Overall considering all the present findings and the technical aspects of each binarization techniques, looking at the automatic thresholding techniques, it appears that the winning approaches are those which somehow comprise a cross-check with the original image. Indeed, Mean thresholding approach, merely based on the distribution of the grayscale values of each image, calculates a “personalized” threshold value for each image, thus accurately preserving the morphological distribution of retinal capillaries. On the other side, the reason below the success of Huang, Li and Percentile thresholding techniques might lie in the fact that all these techniques include different approaches to check the distance between the grayscale original image and its binarized version26. On the other side, the lack of similar variance values distribution, the failure in adopting entropy maximization techniques and other possible reasons requiring further investigations might justify the unsuccessful results of the other tested thresholding approaches26.

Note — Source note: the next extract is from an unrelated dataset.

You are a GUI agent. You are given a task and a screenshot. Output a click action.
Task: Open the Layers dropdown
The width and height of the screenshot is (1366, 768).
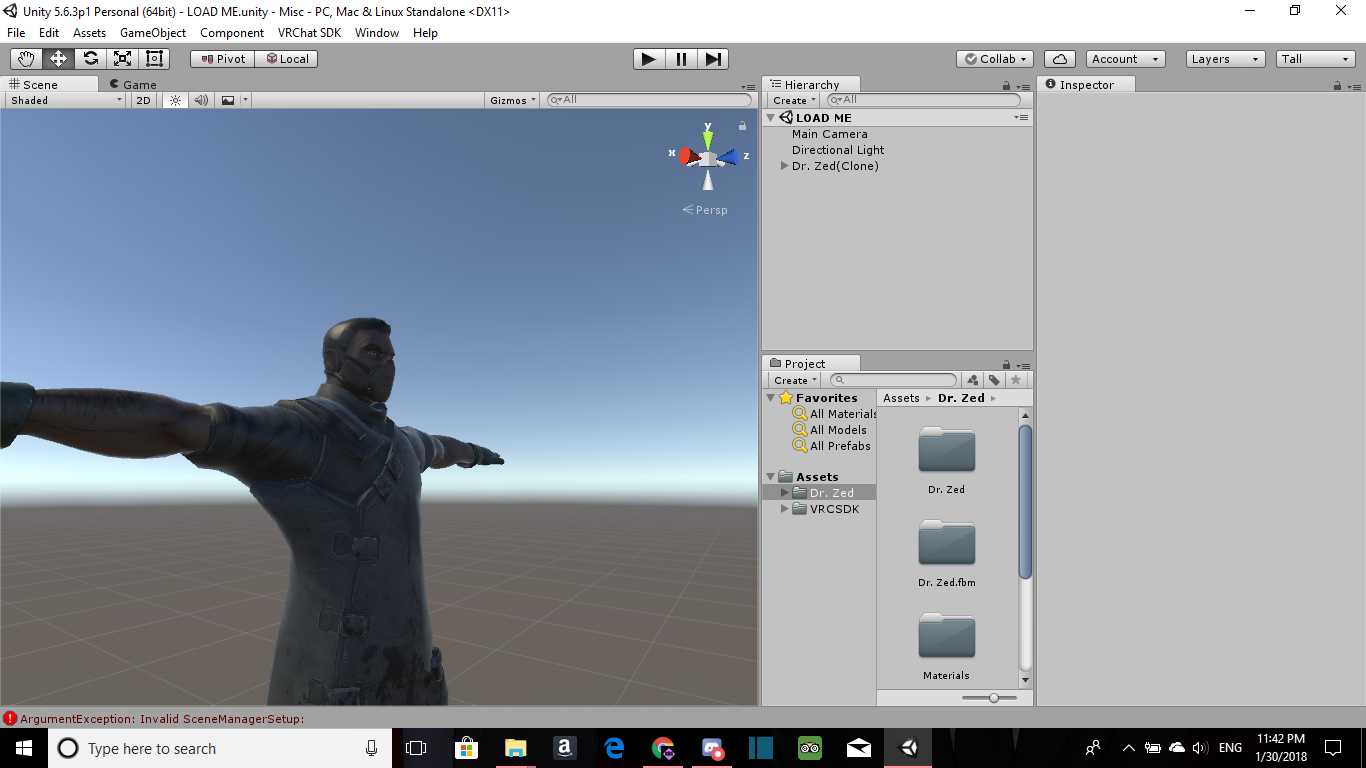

We are aware that our study is potentially affected by possible limitations. A strong point of our investigation is the inclusion of several thresholds, with respect to other papers testing fewer binarization techniques. Moreover, compared to previous studies, we included remarkably higher number of eyes and quantitative OCTA metrics, although we acknowledge that the reliability of our findings would have benefit from the inclusion of higher number of eyes. A major limitation of the study is the lack of an objective reference to verify each binarization technique. In our paper, we compared our findings with “Mean” threshold, which is the most used binarization techniques and we also used the percentage of overlapping with the original OCTA reconstruction. However, we are aware that the use of histologic confirmation or the adoption of a properly built phantom would have improved the accuracy of our investigation. From this point of view, future studies should be conducted employing these kinds of references. Another weak point is the absence of tests including different OCTA devices, as well as the absence of multiple testing of the same device in order to assess intra-device reproducibility. From this point of view, we are encouraged by previous evidence reporting high reliability and reproducibility disclosed by Topcon Triton device27. Furthermore, several other thresholds techniques exist, which might potentially provide useful data. For this reason, further studies should assess the impact of thresholding techniques on different OCTA devices, including higher number of binarization thresholds. In addition, our FAZ analyses were mainly focused on the accuracy of FAZ detection after binarization process, without considering FAZ area measurement. This choice was done because of several thresholding techniques resulted poorly reliable in detecting FAZ, thus irremediably compromising FAZ area estimation. On the other side, the percentage of overlapping may be considered a reliable measure of output reliability. Furthermore, we included only high-quality data, poorly affected by artifacts, and our Fixed threshold was established exclusively on these healthy data. Future studies should be conducted including also images affected by different artifacts, together with eyes affected by retinal diseases.

In conclusion, our study reported Huang, Li, Mean and Percentile thresholds as highly reliable binarization techniques to be employed in OCTA quantitative metrics calculation and in FAZ detection. Although possibly influenced by graders’ experience, Fixed threshold turned out to be highly efficient and poorly underestimating VD measurement.